Energy: Investment In Existing Power Infrastructure Yay or Nay?

By Almot Maqolo

HARARE – Zimbabweans are subjected to regular power cuts because of the inability of Zesa Holdings to meet demand, and the state-owned company is struggling to pay for privately produced power because of a shortage of foreign currency.

Power cuts have now been a thing of the past, despite a few breakdowns which were swiftly repaired in a day or two, and not enough to disrupt industry. Now the nation is experiencing darkness for longer hours. Only 1,103 MW of the 2,045 MW total installed capacity is now operational, compared to a reported peak demand of 2,200 MW, increasing the country’s reliance on imported electricity to make up the difference.

The government’s initiative to revive idle mines is expected to increase demand for electricity from mining and industry, which continue to be the leading consumers of the fuel. Realizing the need for improving power supplies, the country has been on an aggressive drive to resuscitate existing power stations as well as expand their operations. This comes as demand for power to light the mines in the country is expected to double as well as an increased rural electrification drive.

The Deka project, which is funded by a USD $48.1 million Line of Credit (LOC) provided by the Government of India to the Government of Zimbabwe, has begun to receive various components, according to the Zimbabwe Power Company (ZPC). It is expected to be completed by the end of March 2023, having begun on October 1st, 2021.

The project’s scope includes building a new 42 km, 960mm diameter pipeline with independent cathodic protection from Deka High Lift pump station to Hwange Power Station, as well as providing spare motors, pumps, and parts for Deka Low Lift and High Lift pump stations. It also includes renovating the ZINWA Water Treatment Plant in Hwange and providing three tap-off points for raw water supply.

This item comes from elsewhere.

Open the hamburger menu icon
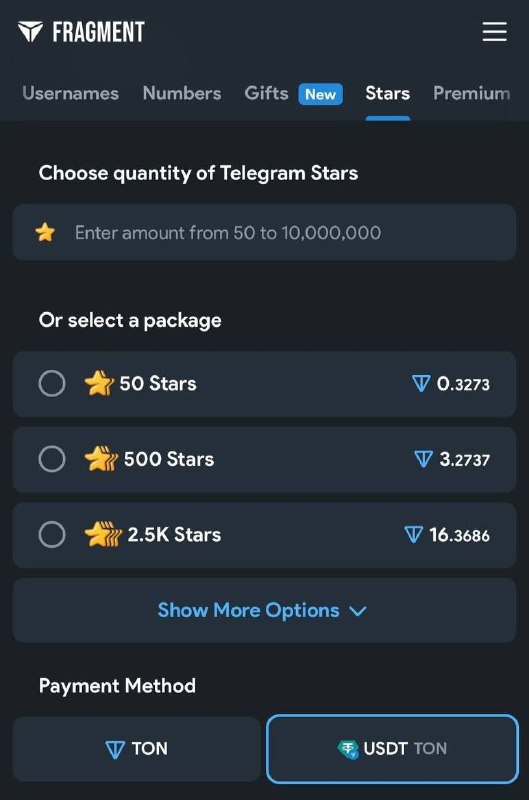Image resolution: width=529 pixels, height=800 pixels. pyautogui.click(x=494, y=32)
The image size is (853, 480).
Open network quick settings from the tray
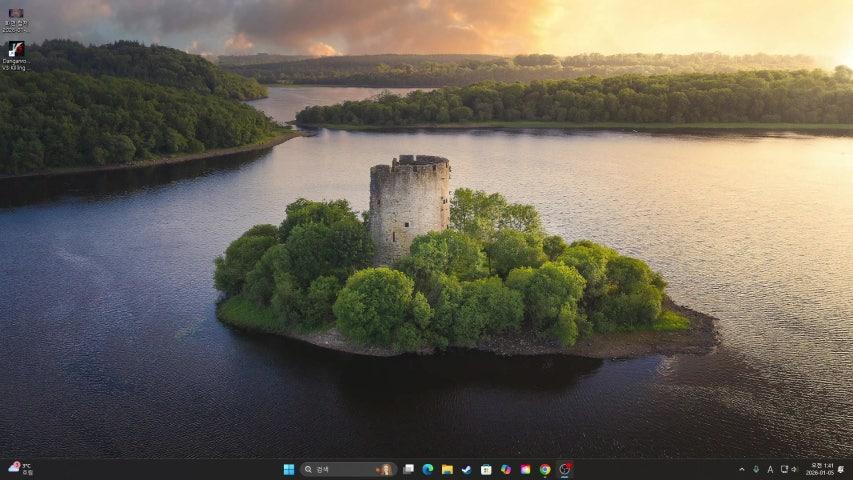tap(788, 469)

For this purpose, the first shipment of 30 trucks transporting the pipes to Hwange will be cleared at Forbes Border Post this week, while the first batch of 3 555 mild steel pipes presently being offloaded at the Beira port is anticipated to enter the nation on July 8th, 2022.

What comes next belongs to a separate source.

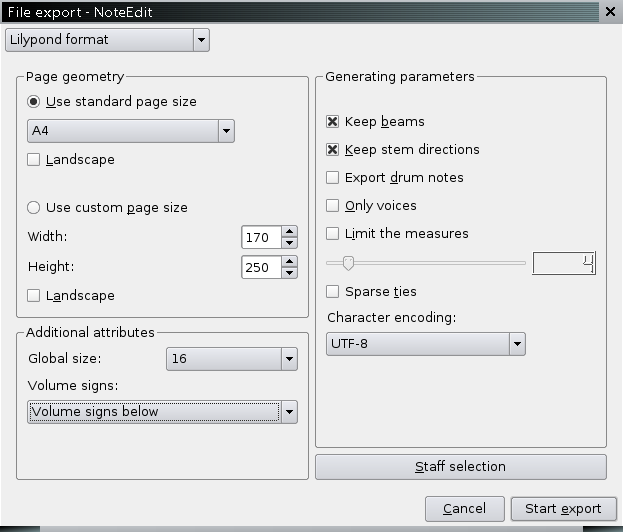
Task: Select Use standard page size option
Action: pos(34,102)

ZPC said in a statement. “This is another achievement which is expected to immensely contribute to the key aspirations of the National Development Strategy (NDS1) and Vision 2030, which are targeted to immensely contribute to achieving energy self-sufficiency.” 

The purchase of local goods and services, including surveys, general civil works, inland transportation, pipe laying and jointing, and pipe hydro testing and commissioning, has so far cost a total of US$13.7 million. This investment has significantly aided socio-economic development.

In order to increase water supply at Hwange Power Station in conjunction with the installation of the two new units, which will add 600MW to the national grid, the project is being carried out concurrently with the Hwange Unit 7 and 8 Expansion project.

With 18 Independent Electricity Producers (IPPs) now in operation, 8 being built, and 54 more having been given licenses, private investment in power generation has been gradually increasing. The overall installed capacity of the category is now 70MW, so there is still a long way to go.

Advisory firm IH Securities said the power situation in the short term is set to persist as upgrades are only expected to kick in from the second half of the year and functional capacity is set to be outpaced by growing demand.

“This poses significant downside risk to growth prospects and ultimately increases the cost of doing business given oil price shocks in the international market,” it said. Ageing power facilities, transmission losses, and low tariffs in relation to production costs have all contributed to the deteriorating electricity situation in Zimbabwe over time.